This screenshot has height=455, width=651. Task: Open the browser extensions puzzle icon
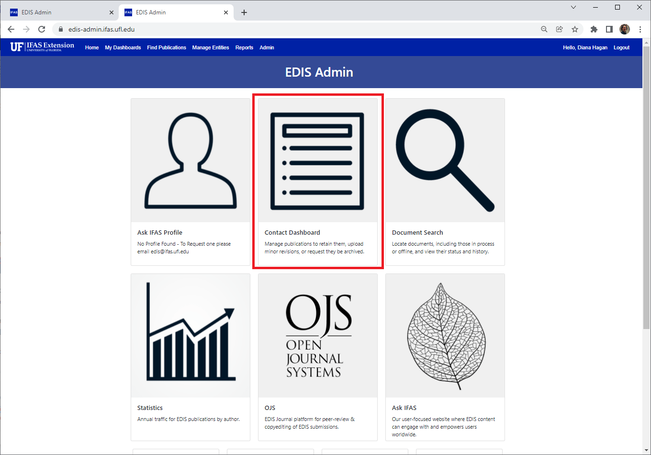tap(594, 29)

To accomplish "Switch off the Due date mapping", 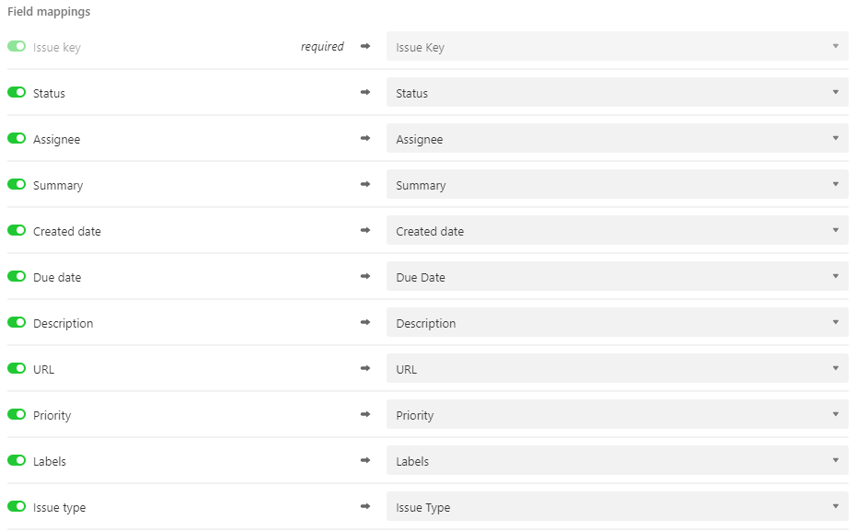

...

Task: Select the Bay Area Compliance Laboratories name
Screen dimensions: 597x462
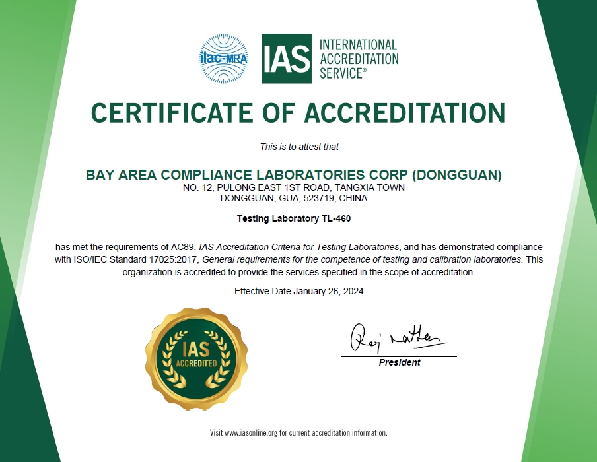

**ABOUT THIS TASK:**
Nothing but the lines above from the one that has "This screenshot has" down to the one that has "off the Due" belongs in the answer, copied exactly, without pictures.

**ANSWER TO THIS EXERCISE:**
This screenshot has height=455, width=651. Task: Open the browser extensions puzzle icon
tap(594, 29)

To accomplish "Switch off the Due date mapping", 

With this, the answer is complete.